ABOUT THIS EXERCISE: Retype the data that follows exactly. No pictures belong in the copy.

---

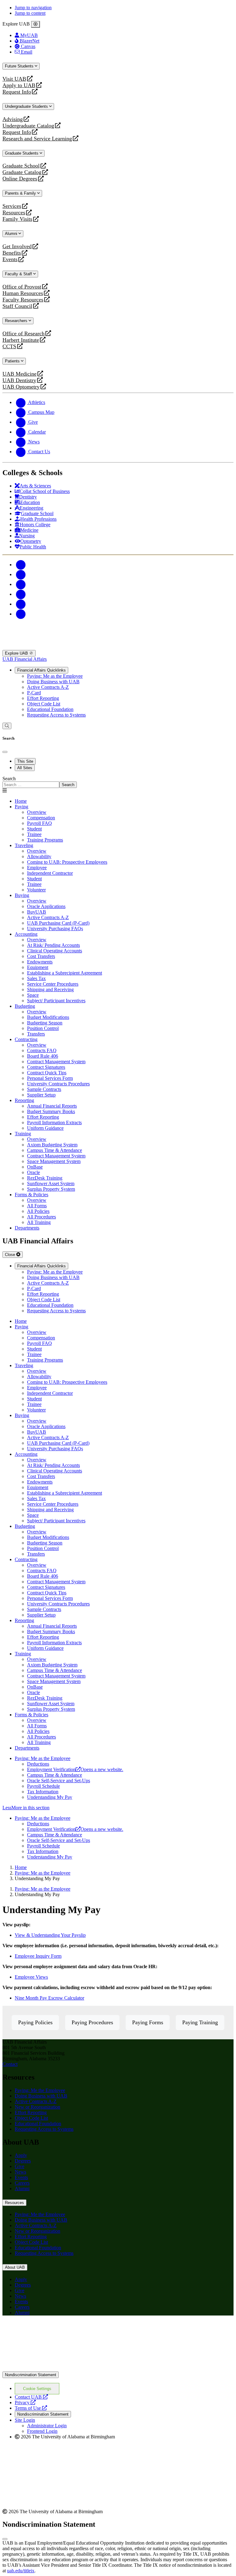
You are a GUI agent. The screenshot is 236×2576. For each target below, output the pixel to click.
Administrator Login (47, 2425)
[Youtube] (21, 594)
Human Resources (22, 293)
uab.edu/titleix (20, 2570)
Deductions (38, 1763)
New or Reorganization (37, 2107)
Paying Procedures (92, 2022)
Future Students (20, 66)
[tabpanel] (118, 782)
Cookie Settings (37, 2388)
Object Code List (43, 703)
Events (10, 259)
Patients (13, 361)
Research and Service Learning (37, 138)
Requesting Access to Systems (56, 714)
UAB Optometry (21, 387)
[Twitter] (21, 574)
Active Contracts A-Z (48, 687)
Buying (22, 895)
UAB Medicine (19, 374)
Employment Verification (75, 1769)
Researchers (17, 320)
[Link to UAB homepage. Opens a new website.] (56, 2330)
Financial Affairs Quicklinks (41, 670)
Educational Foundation (50, 709)
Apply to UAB (18, 85)
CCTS (10, 346)
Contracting (26, 1039)
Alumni (11, 233)
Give (19, 2166)
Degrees (23, 2160)
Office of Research (23, 333)
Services (11, 206)
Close (10, 1254)
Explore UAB (17, 653)
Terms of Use (31, 2408)
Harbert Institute (20, 340)
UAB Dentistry (19, 380)
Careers (22, 2183)
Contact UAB (31, 2397)
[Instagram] (21, 584)
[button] (118, 1808)
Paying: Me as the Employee (55, 676)
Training (23, 1133)
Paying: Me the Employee (40, 2090)
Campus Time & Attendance (54, 1775)
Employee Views (31, 1977)
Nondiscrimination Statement (30, 2374)
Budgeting (25, 1006)
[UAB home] (118, 647)
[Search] (6, 726)
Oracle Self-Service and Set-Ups (58, 1780)
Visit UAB (14, 79)
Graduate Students (22, 153)
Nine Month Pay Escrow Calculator (49, 1998)
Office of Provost (21, 287)
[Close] (35, 24)
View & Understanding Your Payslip (50, 1935)
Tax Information (42, 1791)
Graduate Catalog (21, 172)
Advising (12, 119)
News (20, 2171)
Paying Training (200, 2022)
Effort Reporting (43, 698)
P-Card (34, 692)
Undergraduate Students (27, 106)
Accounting (26, 934)
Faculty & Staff (19, 274)
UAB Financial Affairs (24, 659)
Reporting (24, 1100)
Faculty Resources (22, 300)
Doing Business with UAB (53, 681)
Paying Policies (35, 2022)
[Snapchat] (21, 604)
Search (9, 778)
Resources (13, 212)
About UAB (15, 2267)
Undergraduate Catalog (28, 126)
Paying (21, 806)
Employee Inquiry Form (38, 1956)
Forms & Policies (31, 1194)
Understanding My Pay (49, 1797)
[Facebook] (21, 564)
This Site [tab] (25, 761)
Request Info (16, 92)
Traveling (24, 845)
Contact (10, 2064)
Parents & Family (21, 193)
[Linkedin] (21, 613)
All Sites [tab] (24, 767)
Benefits (11, 253)
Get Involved (17, 246)
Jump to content (30, 13)
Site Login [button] (25, 2420)
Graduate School (21, 166)
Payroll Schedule (43, 1786)
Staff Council (17, 306)
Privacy (25, 2402)
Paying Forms (147, 2022)
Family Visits (17, 219)
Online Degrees (19, 179)
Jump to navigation (33, 7)
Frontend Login (42, 2431)
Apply (21, 2155)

---

EXERCISE OUTPUT:
You are a GUI agent. The screenshot is 236×2576. For each target below, output the pixel to click.
Administrator Login (47, 2425)
[Youtube] (21, 594)
Human Resources (22, 293)
uab.edu/titleix (20, 2570)
Deductions (38, 1763)
New or Reorganization (37, 2107)
Paying Procedures (92, 2022)
Future Students (20, 66)
[tabpanel] (118, 782)
Cookie Settings (37, 2388)
Object Code List (43, 703)
Events (10, 259)
Patients (13, 361)
Research and Service Learning (37, 138)
Requesting Access to Systems (56, 714)
UAB Optometry (21, 387)
[Twitter] (21, 574)
Active Contracts A-Z (48, 687)
Buying (22, 895)
UAB Medicine (19, 374)
Employment Verification (75, 1769)
Researchers (17, 320)
[Link to UAB homepage. Opens a new website.] (56, 2330)
Financial Affairs Quicklinks (41, 670)
Educational Foundation (50, 709)
Apply to UAB (18, 85)
CCTS (10, 346)
Contracting (26, 1039)
Alumni (11, 233)
Give (19, 2166)
Degrees (23, 2160)
Office of Research (23, 333)
Services (11, 206)
Close (10, 1254)
Explore UAB (17, 653)
Terms of Use (31, 2408)
Harbert Institute (20, 340)
UAB Dentistry (19, 380)
Careers (22, 2183)
Contact UAB (31, 2397)
[Instagram] (21, 584)
[button] (118, 1808)
Paying: Me as the Employee (55, 676)
Training (23, 1133)
Paying: Me the Employee (40, 2090)
Campus Time & Attendance (54, 1775)
Employee Views (31, 1977)
Nondiscrimination Statement (30, 2374)
Budgeting (25, 1006)
[UAB home] (118, 647)
[Search] (6, 726)
Oracle Self-Service and Set-Ups (58, 1780)
Visit UAB (14, 79)
Graduate Students (22, 153)
Nine Month Pay Escrow Calculator (49, 1998)
Office of Provost (21, 287)
[Close] (35, 24)
View & Understanding Your Payslip (50, 1935)
Tax Information (42, 1791)
Graduate Catalog (21, 172)
Advising (12, 119)
News (20, 2171)
Paying Training (200, 2022)
Effort Reporting (43, 698)
P-Card (34, 692)
Undergraduate Students (27, 106)
Accounting (26, 934)
Faculty & Staff (19, 274)
UAB Financial Affairs (24, 659)
Reporting (24, 1100)
Faculty Resources (22, 300)
Doing Business with UAB (53, 681)
Paying Policies (35, 2022)
[Snapchat] (21, 604)
Search (9, 778)
Resources (13, 212)
About UAB (15, 2267)
Undergraduate Catalog (28, 126)
Paying (21, 806)
Employee Inquiry Form (38, 1956)
Forms & Policies (31, 1194)
Understanding My Pay (49, 1797)
[Facebook] (21, 564)
This Site [tab] (25, 761)
Request Info (16, 92)
Traveling (24, 845)
Contact (10, 2064)
Parents & Family (21, 193)
[Linkedin] (21, 613)
All Sites [tab] (24, 767)
Benefits (11, 253)
Get Involved (17, 246)
Jump to content (30, 13)
Site Login [button] (25, 2420)
Graduate School (21, 166)
Payroll Schedule (43, 1786)
Staff Council (17, 306)
Privacy (25, 2402)
Paying Forms (147, 2022)
Family Visits (17, 219)
Online Degrees (19, 179)
Jump to navigation (33, 7)
Frontend Login (42, 2431)
Apply (21, 2155)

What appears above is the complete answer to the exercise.